Фрэнки совсем без сил опускается на сиденье.
– Ну и попали мы в переделку. Хотели подышать свежим воздухом, да тут колесо у Муна спустило; пришлось ехать чинить его. Наконец находим автозаправку, где шины чинят, там нам и залатали. А потом машина не заводится. Что-то с аккумулятором...
– С зажиганием, – поправляет Мун.
– С зажиганием так с зажиганием, в общем...
– В общем, наконец добрались сюда, – говорит Мун. – Как насчет выпить, Роберта?
– Нам с Джимми пора идти, – говорит Роберта. – Давно уже пора.
– Да и мне пора, – кивает Мун. – Сейчас едем, только мы с Фрэнки по одной пропустим.
Берут они с Фрэнки по бурбону без содовой – им действительно нужно было выпить, – и мы все отваливаем. Поездка обратно была не из самых приятных. У таможни США стояло перед нами десятка три машин, и мы там проторчали битый час. Пока ждали, в машине стояла гнетущая тишина. Фрэнки бросила пару своих шуточек, но их как-то никто не воспринял. Роберта была сама не своя, Мун сидел как на иголках, а я из чувства долга старался хоть как-то все сгладить. Наконец дверцы с обеих сторон щелкнули, и два таможенника в хаки осветили нас фонариками.
– Подданные США?
– Да.
– Место рождения?
Сообщаем.
– Есть что декларировать? Сигареты, спиртное, одежда?..

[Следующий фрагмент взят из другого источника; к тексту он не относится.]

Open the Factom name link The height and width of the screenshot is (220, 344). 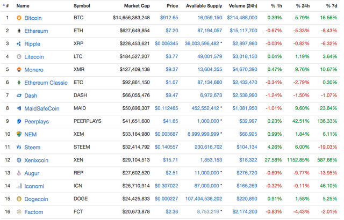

– Нет, нет. Вот только эти шляпы.
– За них с вас ничего не полагается. Давайте глянем в багажник.
Мун протягивает им связку ключей из зажигания.

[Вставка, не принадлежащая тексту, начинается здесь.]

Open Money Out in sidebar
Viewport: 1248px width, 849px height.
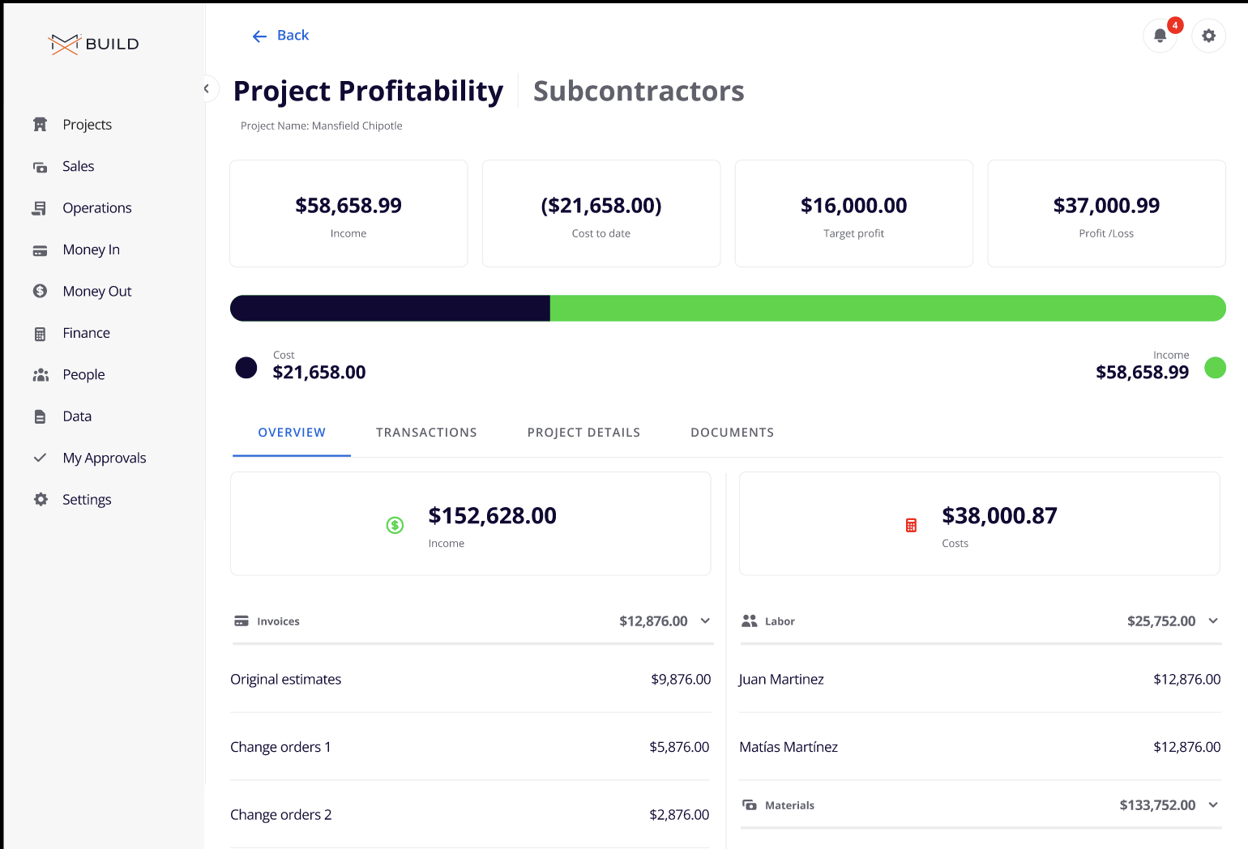96,292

– Нельзя ли малость побыстрее? – спрашивает он.
– А вы лучше бы вышли и сами открыли, – говорит охранник.
Мун что-то про себя бормочет и вылезает. Я невольно вылезаю вслед за ним. Иду с ним к багажнику и смотрю, как он примеряет один за другим ключи. Он выпрямляется, стирает пот со лба и начинает все сначала.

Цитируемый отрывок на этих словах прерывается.